The metadata (point_count, crs, bounds), however, is always loaded. This allows to pass it effortlessly to other objects requiring it for geospatial operations (reproject-match, rasterizing a vector, etc).
An EPC is saved to file by calling to_file() with a str or a pathlib.Path.
# Save elevation point cloud to disk
epc.to_file("myepc.gpkg")
Plotting#
Plotting an elevation point cloud is done using plot(), and can be done alongside a raster or vector file.
# Open a vector file of glacier outlines near the EPC
import geoutils as gu
fn_glacier_outlines = xdem.examples.get_path("longyearbyen_glacier_outlines")
vect_gla = gu.Vector(fn_glacier_outlines)
# Reproject to local projected CRS
epc = epc.reproject(crs=epc.get_metric_crs())
# Crop outlines to those intersecting the EPC
vect_gla = vect_gla.crop(epc)
# Plot the DEM and the vector file
epc.plot(cmap="terrain", markersize=0.5, cbar_title="Elevation (m)")
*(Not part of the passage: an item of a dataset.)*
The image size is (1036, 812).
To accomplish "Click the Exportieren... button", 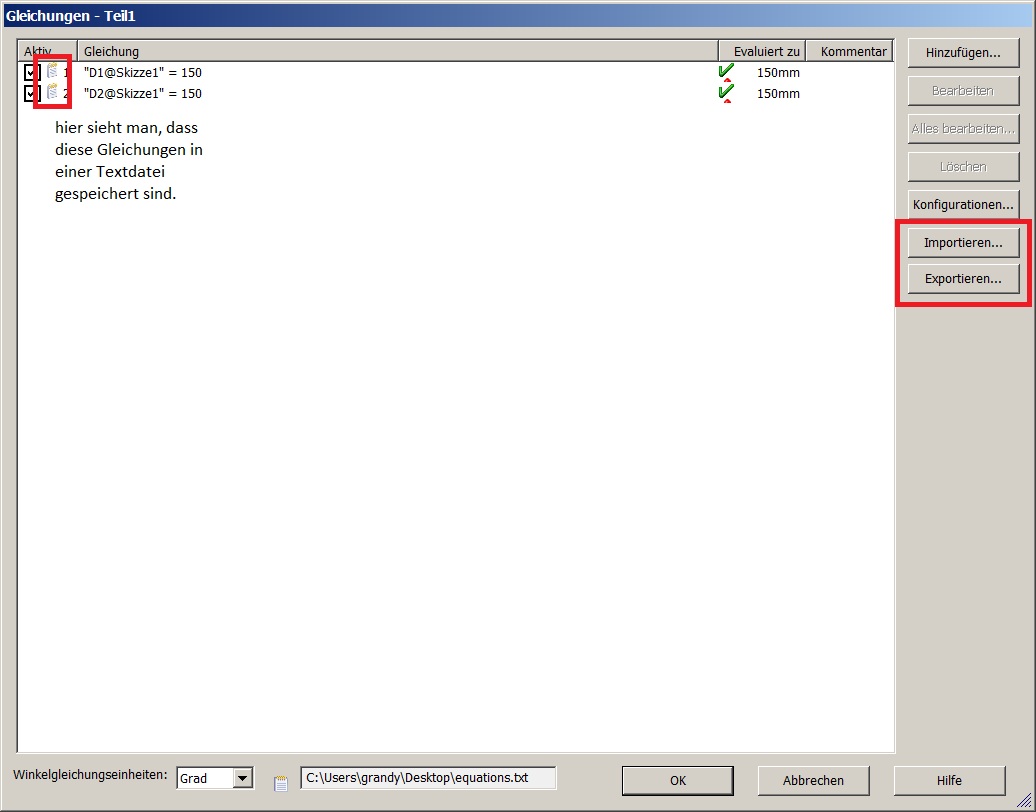I will coord(963,279).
vect_gla.plot(epc, ec="k", fc="none") # We pass the EPC as reference for the plot CRS
Vertical referencing#
The vertical reference of an EPC is stored in vcrs, and derived either from its
crs (if 3D) or assessed from the DEM product name or user-input during instantiation.
# Check vertical CRS of dataset
epc.vcrs
'Ellipsoid'
In this case, the elevation point cloud is using a 3D CRS extended from the ellipsoid. To override manually with another vertical CRS,
set_vcrs is used. Then, to transform into another vertical CRS, use to_vcrs.
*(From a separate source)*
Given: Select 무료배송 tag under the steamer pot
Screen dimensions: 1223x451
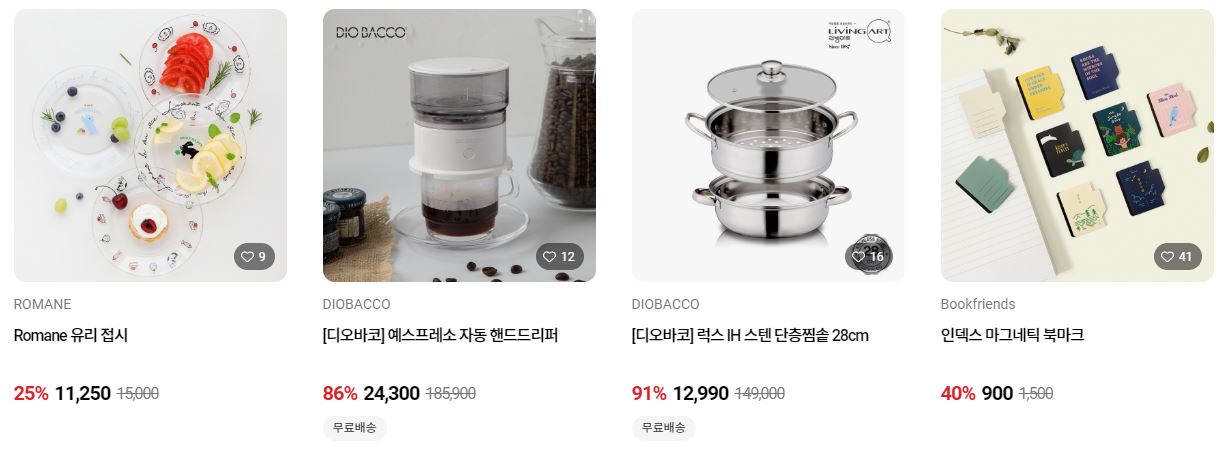Looking at the screenshot, I should click(664, 428).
# Transform to the EGM96 geoid
epc = epc.to_vcrs("EGM96")
Note
For more details on vertical referencing, see the Vertical referencing page.
Statistics#
The get_stats() method allows to extract statistical information from a point cloud in a dictionary.
Get all statistics in a dict:
epc.get_stats()
{'Mean': np.float32(360.54987),
'Median': np.float32(341.75214),
'Max': np.float32(1489.6226),
'Min': np.float32(-295.53012),
'Sum': np.float32(6.3464708e+07),
'Sum of squares': np.float32(3.3354668e+10),
'90th percentile': np.float32(705.9401),
'LE90': np.float32(754.7908),
'IQR': np.float32(402.3305),
'NMAD': np.float32(298.48083),
'RMSE': np.float32(435.30618),
'Standard deviation': np.float32(243.91655),
'Valid count': np.int64(176022),
'Total count': 176022,
'Percentage valid points': np.float64(100.0)}
The point cloud statistics functionalities in xDEM are based on those in GeoUtils. For more information on computing statistics, please refer to GeoUtils’ documentation.
Coregistration#
3D coregistration is performed with coregister_3d(), which aligns the
EPC to a DEM (or vice versa) using a pipeline defined with a Coreg
object (defaults to horizontal and vertical shifts).
Important
Coregistration in xDEM currently support only EPC–DEM or DEM–DEM inputs, because coregistering two sparse EPCs is rarely useful and
dense EPCs (like lidar point clouds) reach similar coregistration accuracy when converted to a DEM (e.g. using grid()).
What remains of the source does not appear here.